Of course this is assuming that the PurchaseValueObjectBean must know about
the beans it holds, and it should I believe.
Any ideas?
----- Original Message -----
From: "Ted Husted" <[EMAIL PROTECTED]>
To: <[EMAIL PROTECTED]>
Sent: Friday, June 15, 2001 9:34 AM
Subject: Re: Client/Server Side Validation for Struts 1.1
> I've gotten down to a 15,000 foot view of Barracuda, and it looks like
> they are doing some nice work. All things remaining equal, I believe it
> would be better if our approaches were compatible with Barracuda. For
> example, if someone did want to do more with event processing, using as
> much of Barracuda's as we can would be excellent, if nothing else is
> compromised.
>
> I would say that having distinct ActionForm's and databeans are a
> necessary evil, in order to keep Struts loosely coupled with the
> business layer. Though, techniques to generate both from a common
> defination would be a real leap forward.
>
> I'd also say that on a validation error, we should always return exactly
> what the user entered without any transformations. The user's data
> should be considered immutable, except by the user (at least until is
> fully validated and submitted to the business layer), or by some
> client-side helper that did the transformation then and there (which
> would also have to be done server-side since we can't rely on the
> clients!).
>
> David Winterfeldt wrote:
> >
> > I just wanted to put this out there to see what people
> > think since I took the time to look at how Barracuda
> > worked.

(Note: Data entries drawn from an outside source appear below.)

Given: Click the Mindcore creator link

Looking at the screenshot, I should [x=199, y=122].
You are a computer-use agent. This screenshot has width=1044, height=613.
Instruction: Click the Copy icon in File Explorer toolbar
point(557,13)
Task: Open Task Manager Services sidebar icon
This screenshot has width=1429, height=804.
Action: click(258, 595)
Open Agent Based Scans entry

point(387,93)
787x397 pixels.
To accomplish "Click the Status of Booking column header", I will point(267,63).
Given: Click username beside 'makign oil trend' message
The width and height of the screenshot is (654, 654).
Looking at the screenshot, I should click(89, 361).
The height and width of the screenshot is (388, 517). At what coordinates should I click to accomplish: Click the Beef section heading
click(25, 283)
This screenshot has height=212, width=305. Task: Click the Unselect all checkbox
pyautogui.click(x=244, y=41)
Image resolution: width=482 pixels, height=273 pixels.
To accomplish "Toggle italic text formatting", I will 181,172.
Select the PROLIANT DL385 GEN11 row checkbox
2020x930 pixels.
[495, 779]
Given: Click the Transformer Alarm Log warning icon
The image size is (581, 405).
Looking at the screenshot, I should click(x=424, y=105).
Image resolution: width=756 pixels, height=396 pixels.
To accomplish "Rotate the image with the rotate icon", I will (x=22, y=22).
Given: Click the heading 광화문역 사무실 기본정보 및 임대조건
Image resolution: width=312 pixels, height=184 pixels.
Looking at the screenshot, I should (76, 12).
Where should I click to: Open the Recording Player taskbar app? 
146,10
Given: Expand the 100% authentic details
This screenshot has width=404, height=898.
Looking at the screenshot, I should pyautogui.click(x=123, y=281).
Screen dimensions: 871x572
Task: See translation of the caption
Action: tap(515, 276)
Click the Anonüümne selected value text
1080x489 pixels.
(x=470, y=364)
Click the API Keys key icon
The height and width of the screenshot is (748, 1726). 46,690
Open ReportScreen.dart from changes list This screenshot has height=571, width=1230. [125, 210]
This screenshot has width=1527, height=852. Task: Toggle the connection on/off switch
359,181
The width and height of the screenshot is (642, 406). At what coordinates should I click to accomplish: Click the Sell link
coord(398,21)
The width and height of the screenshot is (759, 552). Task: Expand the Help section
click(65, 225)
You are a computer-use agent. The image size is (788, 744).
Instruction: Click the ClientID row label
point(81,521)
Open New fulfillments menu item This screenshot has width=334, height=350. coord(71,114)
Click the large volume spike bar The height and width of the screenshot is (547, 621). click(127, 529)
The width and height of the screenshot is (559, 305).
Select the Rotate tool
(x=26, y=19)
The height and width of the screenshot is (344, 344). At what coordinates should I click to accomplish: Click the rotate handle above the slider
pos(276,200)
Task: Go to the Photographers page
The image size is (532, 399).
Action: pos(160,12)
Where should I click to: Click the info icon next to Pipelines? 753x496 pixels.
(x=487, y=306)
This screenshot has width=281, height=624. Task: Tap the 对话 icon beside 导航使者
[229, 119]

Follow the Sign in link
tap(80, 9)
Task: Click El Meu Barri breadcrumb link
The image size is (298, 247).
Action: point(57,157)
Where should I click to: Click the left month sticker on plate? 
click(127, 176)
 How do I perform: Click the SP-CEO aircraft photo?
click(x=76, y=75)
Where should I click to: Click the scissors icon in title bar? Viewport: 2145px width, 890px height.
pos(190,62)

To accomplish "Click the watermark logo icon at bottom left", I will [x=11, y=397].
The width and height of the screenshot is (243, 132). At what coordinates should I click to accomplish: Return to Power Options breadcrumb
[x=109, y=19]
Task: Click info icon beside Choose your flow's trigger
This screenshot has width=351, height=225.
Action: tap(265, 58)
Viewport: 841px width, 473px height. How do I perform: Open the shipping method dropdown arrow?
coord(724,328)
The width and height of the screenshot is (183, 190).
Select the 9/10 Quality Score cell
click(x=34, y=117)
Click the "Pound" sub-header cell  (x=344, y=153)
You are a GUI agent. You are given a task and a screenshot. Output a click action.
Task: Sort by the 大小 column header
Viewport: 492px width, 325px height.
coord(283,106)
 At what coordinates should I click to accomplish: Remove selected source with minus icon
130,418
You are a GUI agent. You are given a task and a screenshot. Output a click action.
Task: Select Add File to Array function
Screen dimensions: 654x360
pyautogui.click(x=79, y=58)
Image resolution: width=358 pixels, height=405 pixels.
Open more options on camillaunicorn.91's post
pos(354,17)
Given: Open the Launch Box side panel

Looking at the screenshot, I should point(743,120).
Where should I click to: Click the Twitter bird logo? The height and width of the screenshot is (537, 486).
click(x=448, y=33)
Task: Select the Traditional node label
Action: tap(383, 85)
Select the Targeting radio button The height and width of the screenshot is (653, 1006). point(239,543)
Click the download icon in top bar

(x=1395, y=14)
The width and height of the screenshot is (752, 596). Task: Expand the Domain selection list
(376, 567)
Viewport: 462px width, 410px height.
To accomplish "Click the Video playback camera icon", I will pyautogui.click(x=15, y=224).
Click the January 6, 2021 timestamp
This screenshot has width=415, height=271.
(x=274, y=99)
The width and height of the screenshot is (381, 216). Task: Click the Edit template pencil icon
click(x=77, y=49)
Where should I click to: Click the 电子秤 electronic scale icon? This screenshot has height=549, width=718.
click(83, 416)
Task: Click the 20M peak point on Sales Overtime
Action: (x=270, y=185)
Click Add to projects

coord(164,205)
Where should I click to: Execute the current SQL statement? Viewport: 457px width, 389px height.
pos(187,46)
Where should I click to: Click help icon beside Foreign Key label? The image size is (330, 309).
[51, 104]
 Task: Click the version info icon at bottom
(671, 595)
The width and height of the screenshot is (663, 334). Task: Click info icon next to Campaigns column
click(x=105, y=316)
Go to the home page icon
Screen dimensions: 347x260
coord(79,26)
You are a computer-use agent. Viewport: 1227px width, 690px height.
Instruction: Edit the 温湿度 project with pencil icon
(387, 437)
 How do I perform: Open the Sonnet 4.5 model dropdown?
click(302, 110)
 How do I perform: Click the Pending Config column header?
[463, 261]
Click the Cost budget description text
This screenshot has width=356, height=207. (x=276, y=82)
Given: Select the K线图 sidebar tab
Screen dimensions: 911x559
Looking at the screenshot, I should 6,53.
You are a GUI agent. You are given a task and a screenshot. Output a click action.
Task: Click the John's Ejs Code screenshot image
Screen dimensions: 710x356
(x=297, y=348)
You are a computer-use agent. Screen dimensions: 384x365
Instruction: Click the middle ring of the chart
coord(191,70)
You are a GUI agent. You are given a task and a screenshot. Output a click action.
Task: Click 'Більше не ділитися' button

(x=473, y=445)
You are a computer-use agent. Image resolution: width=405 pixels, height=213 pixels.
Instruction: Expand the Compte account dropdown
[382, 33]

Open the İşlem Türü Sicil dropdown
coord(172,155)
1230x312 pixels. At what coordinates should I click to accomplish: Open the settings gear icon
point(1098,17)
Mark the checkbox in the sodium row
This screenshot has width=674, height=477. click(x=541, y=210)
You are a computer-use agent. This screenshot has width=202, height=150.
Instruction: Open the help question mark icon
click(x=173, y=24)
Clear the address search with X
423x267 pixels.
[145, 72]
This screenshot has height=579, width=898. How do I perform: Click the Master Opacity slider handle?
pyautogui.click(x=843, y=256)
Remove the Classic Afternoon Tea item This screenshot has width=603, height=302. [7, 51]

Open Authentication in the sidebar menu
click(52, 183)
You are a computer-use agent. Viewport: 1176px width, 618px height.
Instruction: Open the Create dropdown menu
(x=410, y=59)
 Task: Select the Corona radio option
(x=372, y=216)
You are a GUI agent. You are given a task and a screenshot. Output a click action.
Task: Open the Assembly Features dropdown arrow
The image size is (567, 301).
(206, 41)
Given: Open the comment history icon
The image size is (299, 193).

I like the idea of not having two classes
> > (ActionForm and a data bean), but I guess there will
> > be a few different tools to autogenerate these as time
> > goes by. Do you autogenerate classes based on the xml
> > file? You have all the information in the xml file to
> > make this possible, right? I think most of the issues
> > you mention could be worked around, but you're Mapper
> > idea is much more flexible. Is any source for what
> > you've done available to look at or is it proprietary
> > (I do have the xml file you sent to the list)?